There’s a huge chasm separating these two groups, it starts gradually, but reaches a near break at the point in which your common daily interests no longer meet anywhere.  They are mired in diapers, daycare and schools for their kids, and you still speak with a non diminished vocabulary.  You’ve developed interests for yourself, while they grew extra appendages.

And then comes the cycle of divorces.  My circle’s divorces started nearly immediately after the weddings finished.  Some still need to raise children, co-parenting with exes seems to be the popular order of the day.  And then some rejoin you at Free & Single again.  I’ve hit that stage.

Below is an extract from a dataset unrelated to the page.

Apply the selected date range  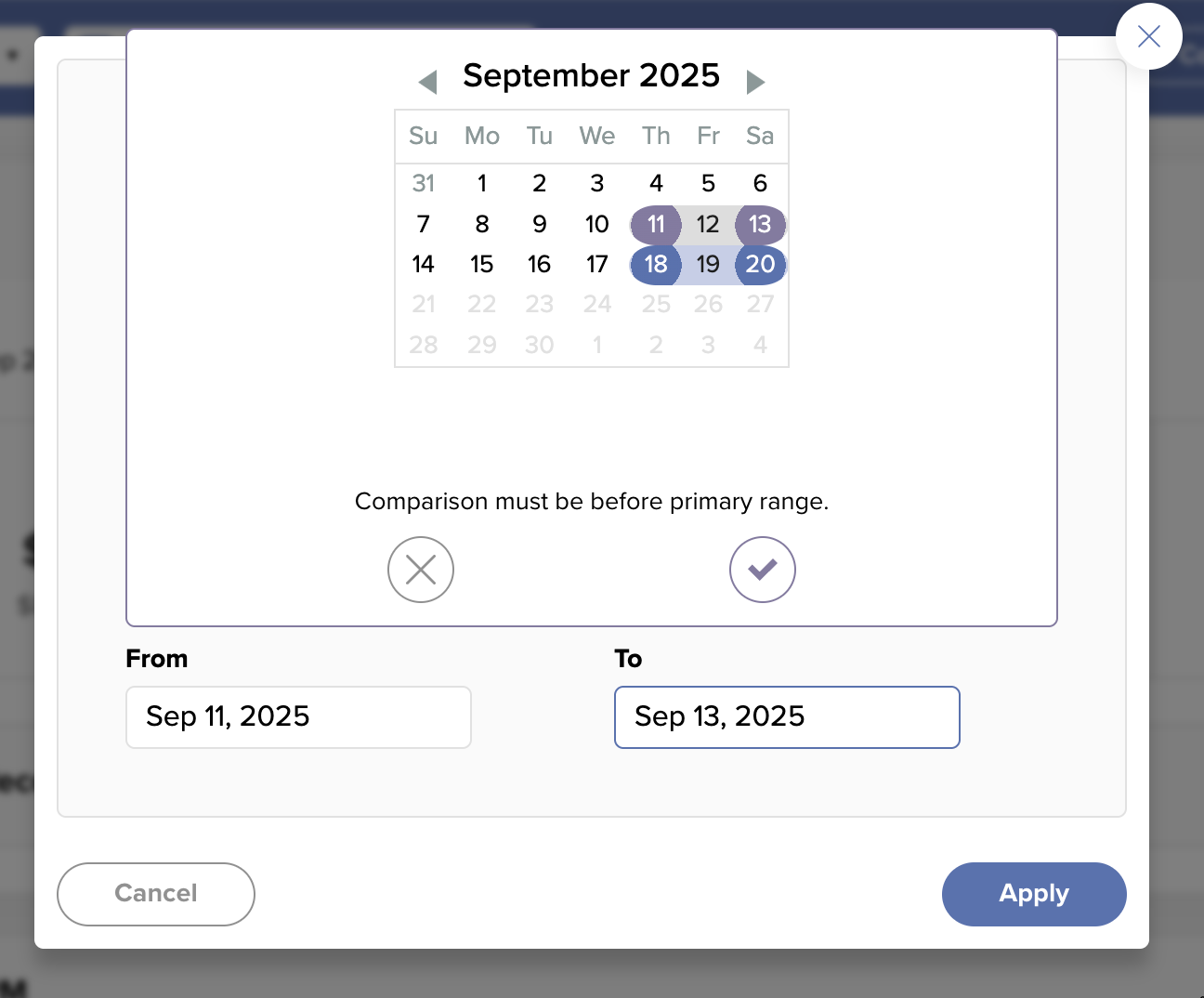(1034, 894)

I got together with an old college friend for the Great Lakes Food & Art Festival at Campus Martius downtown.  (A sort of newly established central meeting place in Detroit, like Times Square.  Detroit actually has its own actual Times Square; we learned of this with the advent of the People Mover, where there’s a Times Square station, but god knows what’s there).  It was light on art, but sitting at a pedestrian zone in the middle of Woodward Avenue on a Saturday night surrounded by smells and sounds just felt like Detroit has arrived.  It wasn’t just the domain of the late night adventurers who would stay for a meal after a cultural event, these were the kinds of people coming back to their city.  There’s a satisfaction to that feeling.  Anyhow, enjoying the atmosphere we caught up, and that’s where she is now.  The never been married are probably still a minority, but we stand in the same spot now and it doesn’t matter so much.  I get my friends back, and they get their independent spirits back.